Synergy Research: Approaching a New Generation of Phytopharmaceuticals

Synergy Research: Approaching a New Generation of Phytopharmaceuticals

Prof. Dr. Hildebert Wagner
Center of Pharma Research, Department of Pharmacy, University of Munich, Germany

The successful use of herbal drug combinations in Traditional Medicine e.g. in European phytotherapy, traditional Chinese medicine or medicines of Ayurveda makes it necessary to find a rational for the pharmacological and therapeutic superiority of many of them in comparison to single constituents.

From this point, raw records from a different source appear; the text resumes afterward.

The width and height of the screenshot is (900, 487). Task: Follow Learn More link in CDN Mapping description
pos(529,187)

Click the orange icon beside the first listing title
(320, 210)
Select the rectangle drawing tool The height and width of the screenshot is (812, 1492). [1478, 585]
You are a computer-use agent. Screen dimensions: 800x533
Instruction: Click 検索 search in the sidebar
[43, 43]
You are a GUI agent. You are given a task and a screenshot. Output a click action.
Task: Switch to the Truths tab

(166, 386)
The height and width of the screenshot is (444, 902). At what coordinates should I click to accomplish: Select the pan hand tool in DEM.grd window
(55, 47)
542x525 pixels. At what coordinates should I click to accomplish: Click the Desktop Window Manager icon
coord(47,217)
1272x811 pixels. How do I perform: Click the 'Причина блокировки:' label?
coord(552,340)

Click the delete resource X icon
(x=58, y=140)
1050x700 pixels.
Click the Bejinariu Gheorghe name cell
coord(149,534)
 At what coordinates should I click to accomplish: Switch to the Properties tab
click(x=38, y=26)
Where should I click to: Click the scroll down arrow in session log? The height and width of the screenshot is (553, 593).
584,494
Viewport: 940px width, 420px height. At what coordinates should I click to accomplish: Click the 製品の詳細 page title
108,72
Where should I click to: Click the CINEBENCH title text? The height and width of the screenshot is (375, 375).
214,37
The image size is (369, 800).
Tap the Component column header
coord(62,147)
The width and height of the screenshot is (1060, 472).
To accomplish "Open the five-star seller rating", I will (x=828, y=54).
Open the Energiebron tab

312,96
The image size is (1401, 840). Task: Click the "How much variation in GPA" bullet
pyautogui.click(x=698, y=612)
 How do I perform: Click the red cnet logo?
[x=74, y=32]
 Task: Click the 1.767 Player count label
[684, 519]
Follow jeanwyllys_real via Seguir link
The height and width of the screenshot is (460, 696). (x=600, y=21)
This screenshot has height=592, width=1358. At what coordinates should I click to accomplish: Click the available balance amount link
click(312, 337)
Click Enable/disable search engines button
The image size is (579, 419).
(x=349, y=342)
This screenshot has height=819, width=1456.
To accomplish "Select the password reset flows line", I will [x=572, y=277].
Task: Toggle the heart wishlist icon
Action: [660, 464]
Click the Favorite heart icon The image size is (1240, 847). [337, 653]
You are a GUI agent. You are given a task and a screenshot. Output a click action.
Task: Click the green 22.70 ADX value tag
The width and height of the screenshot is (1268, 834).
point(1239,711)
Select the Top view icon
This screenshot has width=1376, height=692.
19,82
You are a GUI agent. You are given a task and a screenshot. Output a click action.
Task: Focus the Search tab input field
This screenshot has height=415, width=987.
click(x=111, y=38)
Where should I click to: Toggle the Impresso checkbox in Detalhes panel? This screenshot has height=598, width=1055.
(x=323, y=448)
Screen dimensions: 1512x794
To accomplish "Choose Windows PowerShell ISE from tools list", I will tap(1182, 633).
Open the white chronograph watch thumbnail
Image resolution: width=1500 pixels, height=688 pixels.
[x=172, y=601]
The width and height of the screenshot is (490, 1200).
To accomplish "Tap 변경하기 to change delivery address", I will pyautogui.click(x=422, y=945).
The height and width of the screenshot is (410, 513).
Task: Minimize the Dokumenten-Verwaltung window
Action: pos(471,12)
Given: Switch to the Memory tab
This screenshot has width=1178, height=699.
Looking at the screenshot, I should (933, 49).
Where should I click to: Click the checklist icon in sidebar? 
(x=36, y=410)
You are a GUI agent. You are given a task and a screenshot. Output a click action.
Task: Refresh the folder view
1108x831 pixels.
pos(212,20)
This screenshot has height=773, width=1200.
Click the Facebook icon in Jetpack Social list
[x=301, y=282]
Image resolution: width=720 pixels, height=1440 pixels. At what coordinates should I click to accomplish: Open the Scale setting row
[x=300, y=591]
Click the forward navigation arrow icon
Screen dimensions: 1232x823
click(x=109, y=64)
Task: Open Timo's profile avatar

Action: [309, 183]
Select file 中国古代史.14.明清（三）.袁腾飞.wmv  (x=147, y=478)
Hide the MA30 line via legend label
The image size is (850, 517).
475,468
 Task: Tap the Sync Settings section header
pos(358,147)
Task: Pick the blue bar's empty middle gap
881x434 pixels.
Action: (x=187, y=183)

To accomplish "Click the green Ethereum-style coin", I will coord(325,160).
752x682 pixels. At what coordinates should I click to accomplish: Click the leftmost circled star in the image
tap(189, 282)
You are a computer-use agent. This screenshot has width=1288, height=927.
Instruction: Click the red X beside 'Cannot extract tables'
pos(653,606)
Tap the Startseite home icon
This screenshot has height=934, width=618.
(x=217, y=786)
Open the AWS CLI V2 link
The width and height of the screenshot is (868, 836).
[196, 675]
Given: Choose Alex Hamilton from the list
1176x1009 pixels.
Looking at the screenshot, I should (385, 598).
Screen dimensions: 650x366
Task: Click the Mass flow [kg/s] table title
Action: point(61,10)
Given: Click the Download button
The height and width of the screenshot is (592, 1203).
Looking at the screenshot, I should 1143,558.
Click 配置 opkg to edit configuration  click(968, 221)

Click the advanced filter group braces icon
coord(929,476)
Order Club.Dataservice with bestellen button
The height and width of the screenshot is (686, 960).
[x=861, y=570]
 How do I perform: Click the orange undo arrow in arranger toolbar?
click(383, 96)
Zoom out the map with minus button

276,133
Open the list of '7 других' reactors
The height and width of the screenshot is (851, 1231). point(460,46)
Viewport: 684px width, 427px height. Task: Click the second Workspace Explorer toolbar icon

Which mechanisms my underlying this therapeutic superiority? A first approach towards rationalizing this synergy effect was made by Berenbaum [1]. He developed the isobol method as pharmacological tool to differentiate between real synergistic and additional effects of a mixture of two plant constituents or two plant extracts. Among the possible mechanisms underlying these synergy effects, the multitarget effect seems to be the most important and interesting one. Since recently molecular biological support for this hypothesis
can be obtained from the new genomic microchip array method.

Meanwhile pharmacological evidence for synergy effects has been documented of monoextracts such as Ginkgo biloba [2], Hypericum perforatum [3], Cannabis sativa along with many other herbal extracts and also their combinations [4]. Recently in many publications very effective synergy effects were reported when antibiotics are combined with natural products or plant extracts (essential oils, polyphenols, terpenoids) to combat the worldwide increasing bacterial multiresistance (MBR) [5]. Here polyphenols e.g. Epigallocatechingallate of green tea or the curcuminoids of Curcuma spec. have found great attention at present as pure compounds or enriched in standardized extracts alone or in combinations with chemotherapeutics.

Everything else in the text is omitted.